The conventional role of project managers has been to produce deliverables, for which proven processes, techniques and tools are in use. However, the second measure of project success as identified by the NAO Report, remains a work in progress. Whilst most organisations recognise that projects are undertaken to deliver benefits and drive increased business value, the responsibility for doing so is not always well-defined and understood. Therefore, executive sponsors and project managers need to work collaboratively to ensure that project deliverables are deployed in a manner which produces benefits that align with business strategy. There is an increasing awareness that benefits realisation needs to be an integral component of program management.
Traditional project management techniques typically employ a step-by-step approach or are sequential in nature. In the current global economic climate, these techniques are not always compatible with the organisations that are being challenged to adapt quickly to evolving technology, disruptive innovation and a fluid corporate landscape.
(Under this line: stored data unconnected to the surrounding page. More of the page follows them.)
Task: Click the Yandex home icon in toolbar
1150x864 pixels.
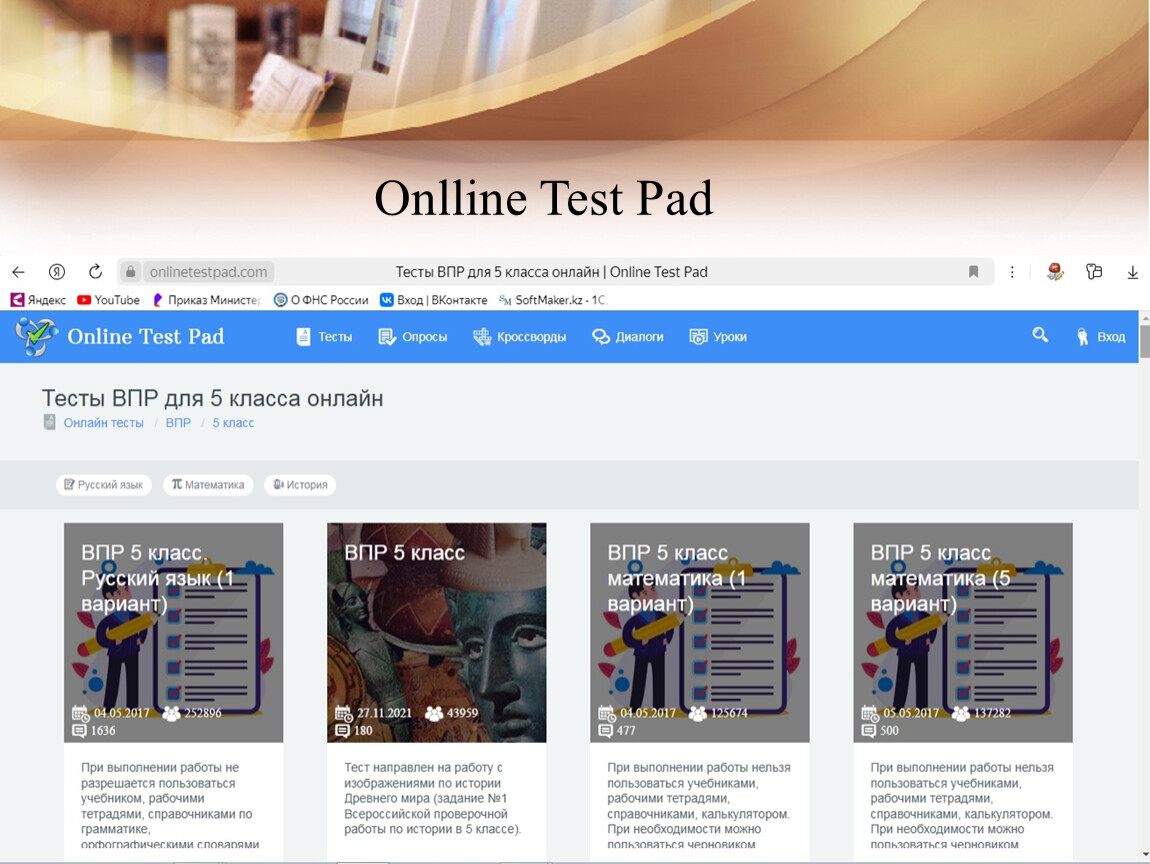Action: pos(57,272)
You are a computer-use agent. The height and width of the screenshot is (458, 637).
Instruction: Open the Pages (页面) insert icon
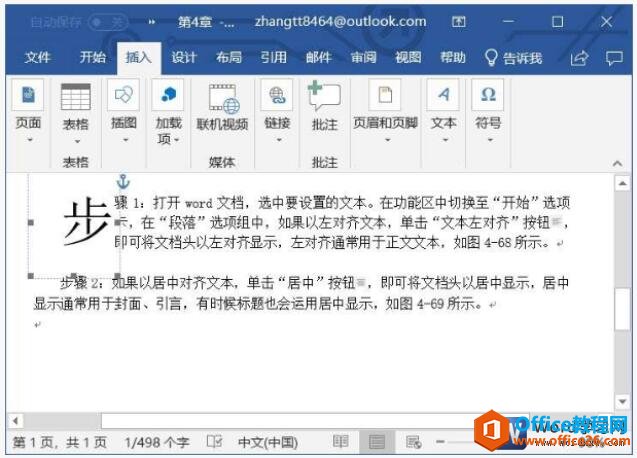click(x=28, y=95)
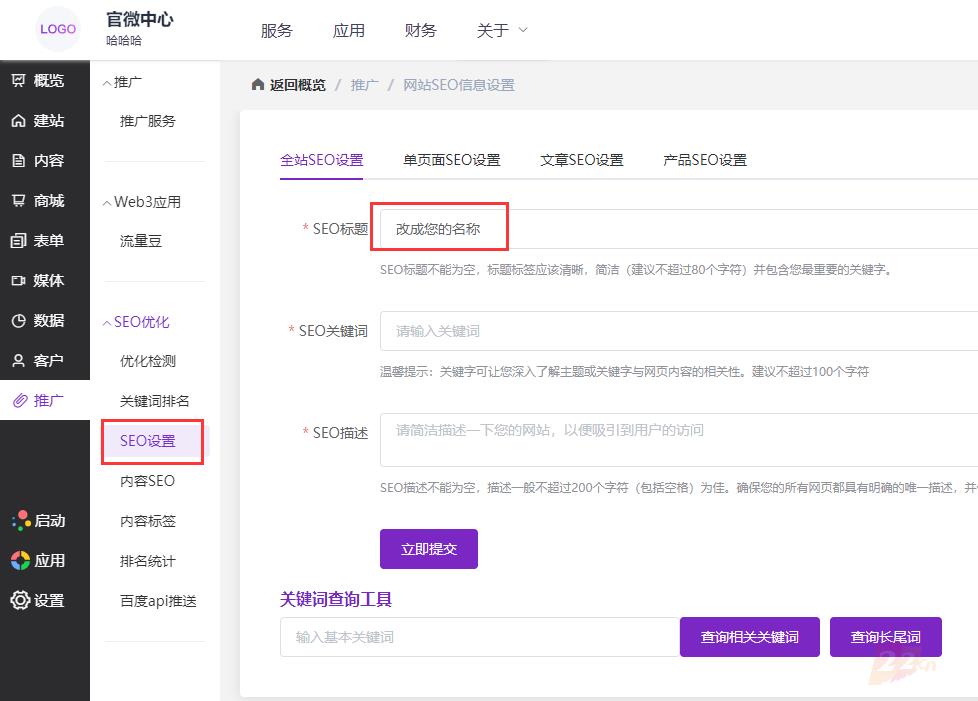Viewport: 978px width, 701px height.
Task: Click the 设置 gear icon in sidebar
Action: (20, 600)
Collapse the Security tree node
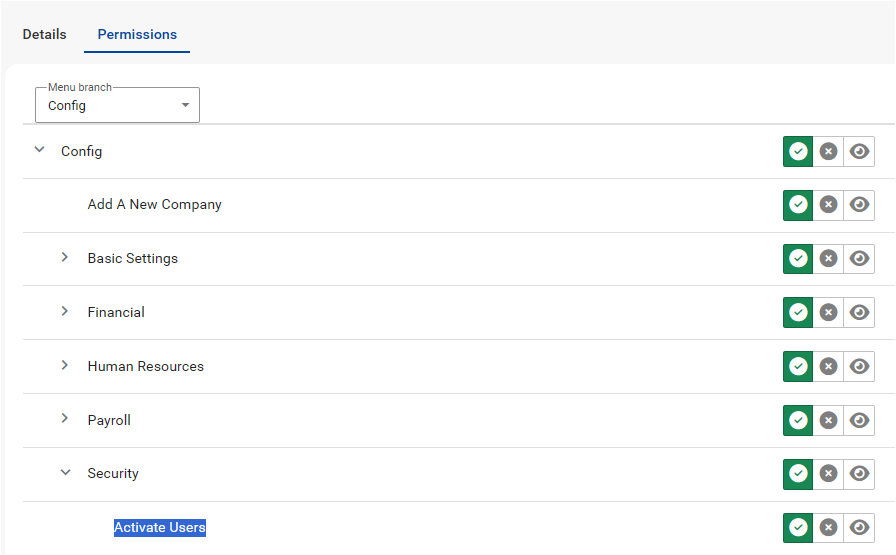896x555 pixels. [66, 473]
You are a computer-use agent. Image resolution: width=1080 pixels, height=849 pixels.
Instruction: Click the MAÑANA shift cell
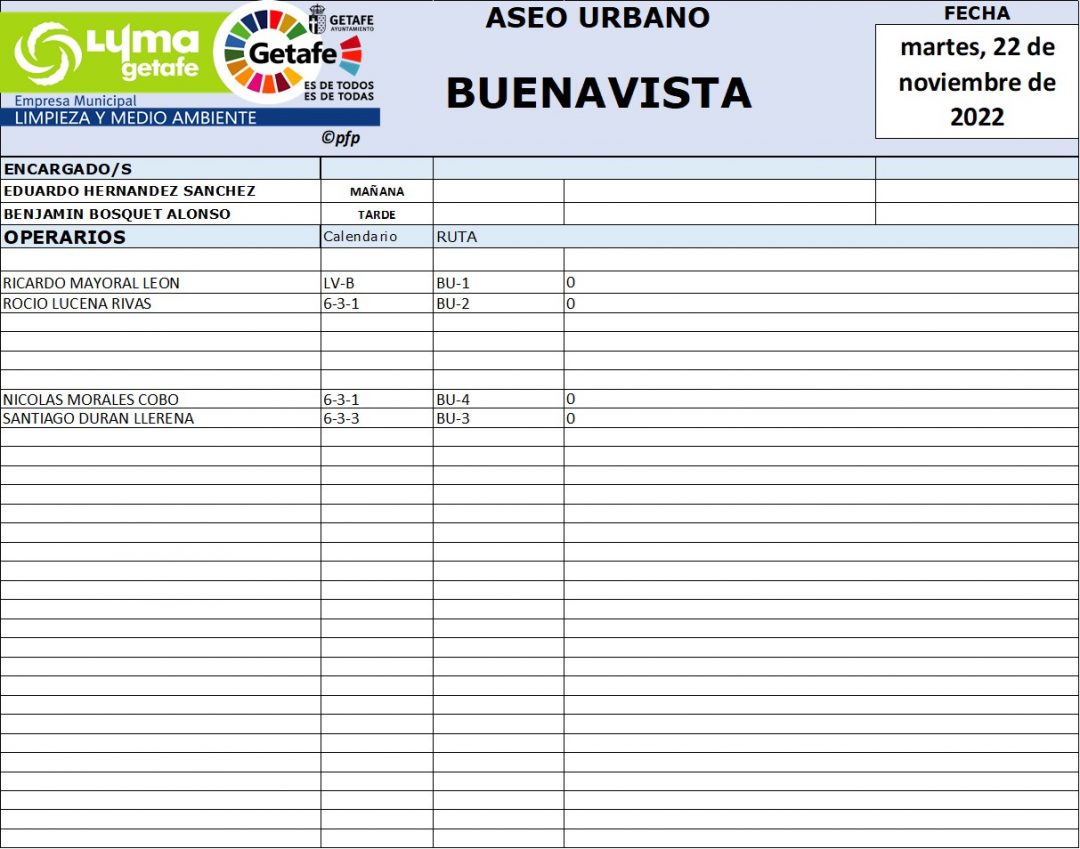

To confront these challenges, organisations will need to provide an increasing capability development velocity whilst at the same time, maintaining a focus on cost optimisation, and promoting effective stakeholder alignment in support of a well-defined and communicated corporate strategy.
A well-developed business case should unambiguously state the ROI. This may be a combination of financial and non-financial benefits but irrespective of type, a methodical approach to measuring benefit delivery performance must be clearly defined. It is essential that a benefit is assigned an owner for the duration of the business case. The ongoing feedback from benefit owners, when combined with progress data from project delivery teams, should allow a range of insightful lead Indicators of benefit delivery performance to be produced.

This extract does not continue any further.